An das Wahlergebnis knüpfe ich für meine dritte Wahlperiode große Hoffnungen. Meine neuen Kolleg*innen werden hoffentlich als selbstverständlich ansehen können, was ich mir zunächst nur vorstelle. Ich stelle mir vor, wie es wäre, wenn unsere Verwaltungsmitarbeiter den Gemeinderäten in eigener Verantwortung Auskunft nach bestem Wissen und Gewissen geben dürften. Wie es wäre, wenn Fragen aus dem Gremium beantwortet würden, sobald die Antworten vorliegen und nicht erst in der nächsten Sitzung. Wie es wäre, wenn sich die Antworten in den Sitzungsunterlagen wiederfänden, statt vom Blatt ab- und vorgelesen zu werden.

Ich stelle mir vor, wie es wäre, wenn das, was ist, nicht hinter einem Nebel schöner Worte verschwände, sondern offen ausgesprochen würde. Wenn Transparenz und Ehrlichkeit dazu führen, dass etwas beim nächsten Mal besser klappt.

„Alles neu macht der Mai“, heißt ein Kinderlied. Wir werden in jedem Fall aktiv dabei sein, wenn die Weichen in den nächsten sechs Jahren neu gestellt werden. Wir werden aus dem Wahlkampf mitnehmen, dass wir das „Warum“ besser kommunizieren müssen, wenn wir unsere Zustimmung verweigern. Die SPD meinte an die Erstwähler gerichtet, wir agierten unökologisch und seien immer gegen alles.

Wir sind immer für etwas. Immer! Zum Beispiel sind wir dafür, dass die wenigen alten Bäume in Kirchheim Vorrang vor wirtschaftlichen Interessen erhalten. Wir haben genug freie Äcker für die Schaffung von Wohnraum. Vor Kirchheim2030 waren es allerdings mehr als jetzt. Flächen aus der Ortsentwicklung herauszunehmen, den sogenannten Umgriff zu verkleinern, war ja das Ziel von Kirchheim2030. Es ging ums Geld.

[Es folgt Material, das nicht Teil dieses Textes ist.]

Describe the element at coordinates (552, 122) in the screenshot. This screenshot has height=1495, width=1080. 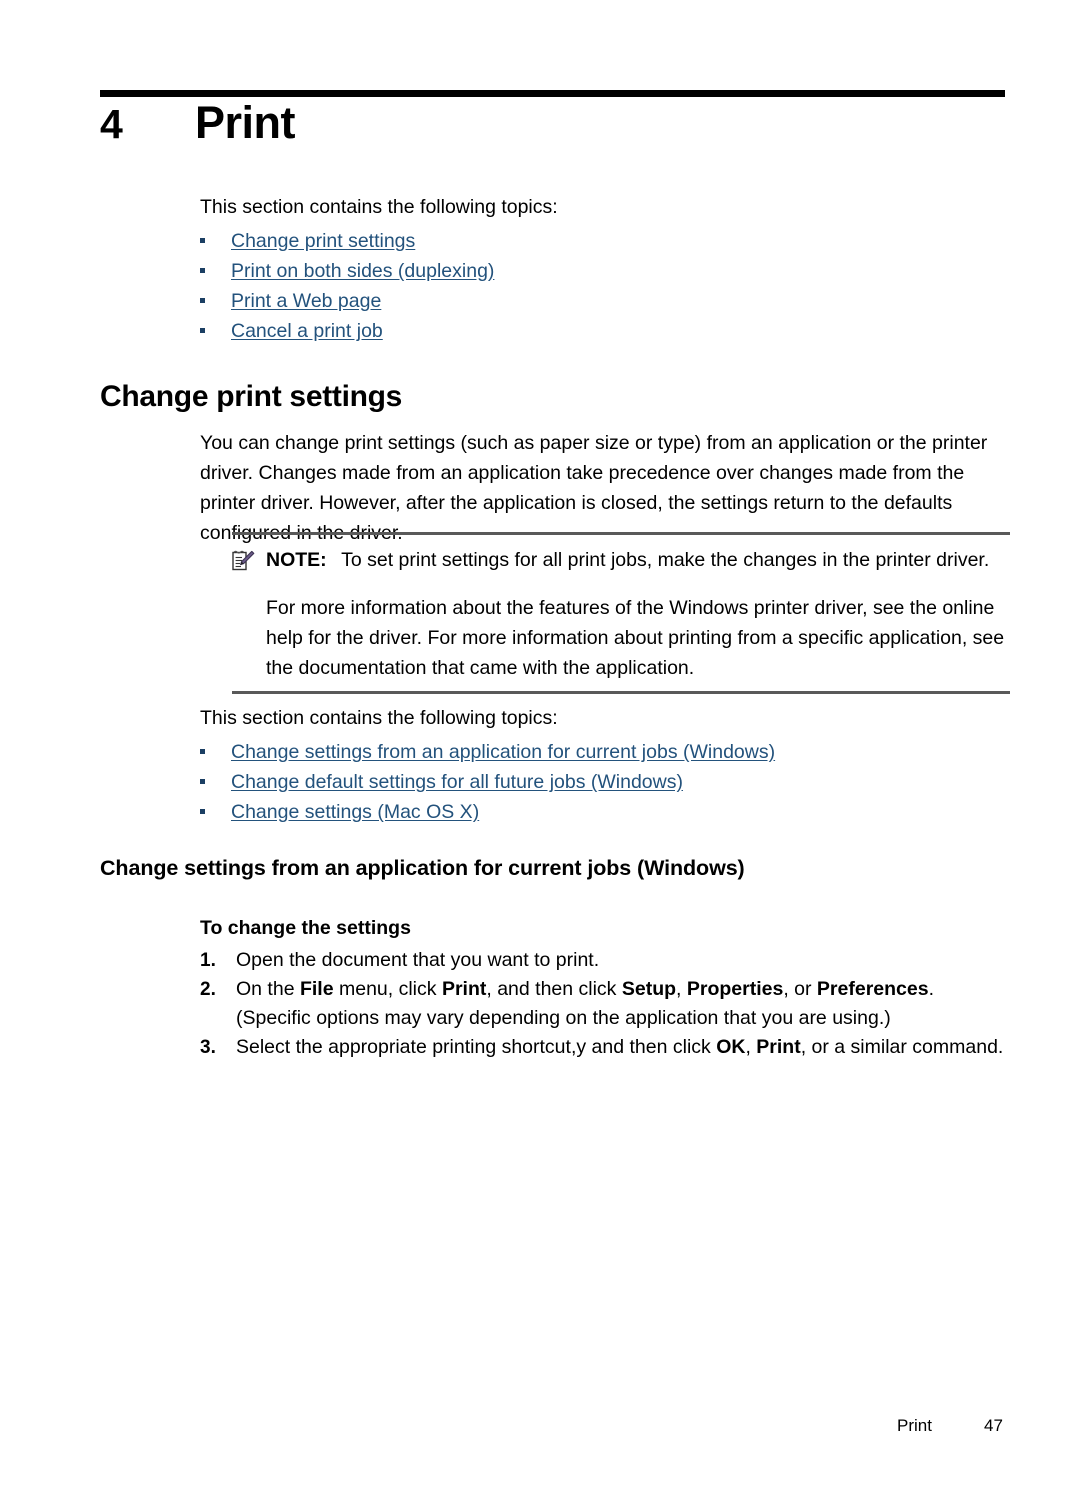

Weil eine Baumschutzverordnung nicht verhindern würde, dass Grundstücke vor der Bebauung unter dem Vorwand des öffentlichen Interesses komplett leer gerodet werden, sind wir aber gegen die zuletzt zur Abstimmung vorgelegte Baumschutzverordnung. Im Rahmen von Kirchheim2030 werden Hunderte von Bäumen gefällt. Die meisten könnten wir über etwas anders aussehende Bebauungspläne retten. Wir wären dabei.

Eine Feigenblatt-Verordnung, die de facto auf kaum mehr als ein Dutzend private Fällungen abzielt, wollten wir jedoch nicht mitbeschließen. Man kann anderer Meinung sein, auch innerhalb unseres Ortsverbandes. Wir wollten letztlich angesichts der Relationen die Bürger mit Ihren 250m2 Grundstücken nicht stärker einschränken als Bauträger, zumal in den Bestandssiedlungen sowieso meist geeignete Ersatzpflanzungen erfolgen müssen.